[Opening AVAILABLE DATA section]

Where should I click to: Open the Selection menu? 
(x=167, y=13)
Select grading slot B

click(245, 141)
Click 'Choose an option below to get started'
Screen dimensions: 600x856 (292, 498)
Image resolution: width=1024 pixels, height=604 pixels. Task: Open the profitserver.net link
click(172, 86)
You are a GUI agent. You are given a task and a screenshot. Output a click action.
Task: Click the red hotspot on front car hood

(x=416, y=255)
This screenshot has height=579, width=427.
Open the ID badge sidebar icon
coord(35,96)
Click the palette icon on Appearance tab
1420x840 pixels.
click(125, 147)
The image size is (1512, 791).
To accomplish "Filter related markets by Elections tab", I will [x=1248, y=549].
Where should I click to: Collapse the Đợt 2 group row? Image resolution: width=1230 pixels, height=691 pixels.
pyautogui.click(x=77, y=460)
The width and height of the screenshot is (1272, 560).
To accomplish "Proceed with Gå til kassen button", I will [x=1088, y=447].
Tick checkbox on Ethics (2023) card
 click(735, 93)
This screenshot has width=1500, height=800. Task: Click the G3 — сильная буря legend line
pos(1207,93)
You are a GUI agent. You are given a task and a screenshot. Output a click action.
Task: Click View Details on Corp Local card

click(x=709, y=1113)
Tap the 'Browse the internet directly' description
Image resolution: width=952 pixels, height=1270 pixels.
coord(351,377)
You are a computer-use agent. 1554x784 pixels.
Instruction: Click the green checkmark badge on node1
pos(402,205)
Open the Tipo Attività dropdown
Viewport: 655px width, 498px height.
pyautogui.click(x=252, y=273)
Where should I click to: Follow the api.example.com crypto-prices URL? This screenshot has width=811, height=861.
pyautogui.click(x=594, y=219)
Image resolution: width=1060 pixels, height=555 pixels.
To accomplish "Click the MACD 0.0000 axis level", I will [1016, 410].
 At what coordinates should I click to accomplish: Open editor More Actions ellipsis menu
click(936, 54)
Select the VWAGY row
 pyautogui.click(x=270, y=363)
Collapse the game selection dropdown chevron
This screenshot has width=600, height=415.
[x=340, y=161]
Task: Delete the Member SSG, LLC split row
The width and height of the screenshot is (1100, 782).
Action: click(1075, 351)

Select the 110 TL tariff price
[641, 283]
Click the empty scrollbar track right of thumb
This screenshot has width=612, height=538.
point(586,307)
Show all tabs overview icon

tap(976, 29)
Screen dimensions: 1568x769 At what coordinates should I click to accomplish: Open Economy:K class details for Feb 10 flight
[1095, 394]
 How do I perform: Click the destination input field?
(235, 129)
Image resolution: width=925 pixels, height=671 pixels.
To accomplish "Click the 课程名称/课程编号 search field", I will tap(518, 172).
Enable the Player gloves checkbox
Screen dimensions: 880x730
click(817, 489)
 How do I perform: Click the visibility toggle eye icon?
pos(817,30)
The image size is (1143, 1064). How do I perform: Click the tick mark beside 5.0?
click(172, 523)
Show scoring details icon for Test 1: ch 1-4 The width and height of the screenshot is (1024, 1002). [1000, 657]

[Closing AVAILABLE DATA section]

▶ _PROBLEM STATEMENT_
Please output the full listing, keeping every character the same.

▶ _TASK ANSWER_
Where should I click to: Open the Selection menu? 
(x=167, y=13)
Select grading slot B

click(245, 141)
Click 'Choose an option below to get started'
Screen dimensions: 600x856 (292, 498)
Image resolution: width=1024 pixels, height=604 pixels. Task: Open the profitserver.net link
click(172, 86)
You are a GUI agent. You are given a task and a screenshot. Output a click action.
Task: Click the red hotspot on front car hood

(x=416, y=255)
This screenshot has height=579, width=427.
Open the ID badge sidebar icon
coord(35,96)
Click the palette icon on Appearance tab
1420x840 pixels.
click(125, 147)
The image size is (1512, 791).
To accomplish "Filter related markets by Elections tab", I will [x=1248, y=549].
Where should I click to: Collapse the Đợt 2 group row? Image resolution: width=1230 pixels, height=691 pixels.
pyautogui.click(x=77, y=460)
The width and height of the screenshot is (1272, 560).
To accomplish "Proceed with Gå til kassen button", I will [x=1088, y=447].
Tick checkbox on Ethics (2023) card
 click(735, 93)
This screenshot has width=1500, height=800. Task: Click the G3 — сильная буря legend line
pos(1207,93)
You are a GUI agent. You are given a task and a screenshot. Output a click action.
Task: Click View Details on Corp Local card

click(x=709, y=1113)
Tap the 'Browse the internet directly' description
Image resolution: width=952 pixels, height=1270 pixels.
coord(351,377)
You are a computer-use agent. 1554x784 pixels.
Instruction: Click the green checkmark badge on node1
pos(402,205)
Open the Tipo Attività dropdown
Viewport: 655px width, 498px height.
pyautogui.click(x=252, y=273)
Where should I click to: Follow the api.example.com crypto-prices URL? This screenshot has width=811, height=861.
pyautogui.click(x=594, y=219)
Image resolution: width=1060 pixels, height=555 pixels.
To accomplish "Click the MACD 0.0000 axis level", I will [1016, 410].
 At what coordinates should I click to accomplish: Open editor More Actions ellipsis menu
click(936, 54)
Select the VWAGY row
 pyautogui.click(x=270, y=363)
Collapse the game selection dropdown chevron
This screenshot has width=600, height=415.
[x=340, y=161]
Task: Delete the Member SSG, LLC split row
The width and height of the screenshot is (1100, 782).
Action: click(1075, 351)

Select the 110 TL tariff price
[641, 283]
Click the empty scrollbar track right of thumb
This screenshot has width=612, height=538.
point(586,307)
Show all tabs overview icon

tap(976, 29)
Screen dimensions: 1568x769 At what coordinates should I click to accomplish: Open Economy:K class details for Feb 10 flight
[1095, 394]
 How do I perform: Click the destination input field?
(235, 129)
Image resolution: width=925 pixels, height=671 pixels.
To accomplish "Click the 课程名称/课程编号 search field", I will tap(518, 172).
Enable the Player gloves checkbox
Screen dimensions: 880x730
click(817, 489)
 How do I perform: Click the visibility toggle eye icon?
pos(817,30)
The image size is (1143, 1064). How do I perform: Click the tick mark beside 5.0?
click(172, 523)
Show scoring details icon for Test 1: ch 1-4 The width and height of the screenshot is (1024, 1002). [1000, 657]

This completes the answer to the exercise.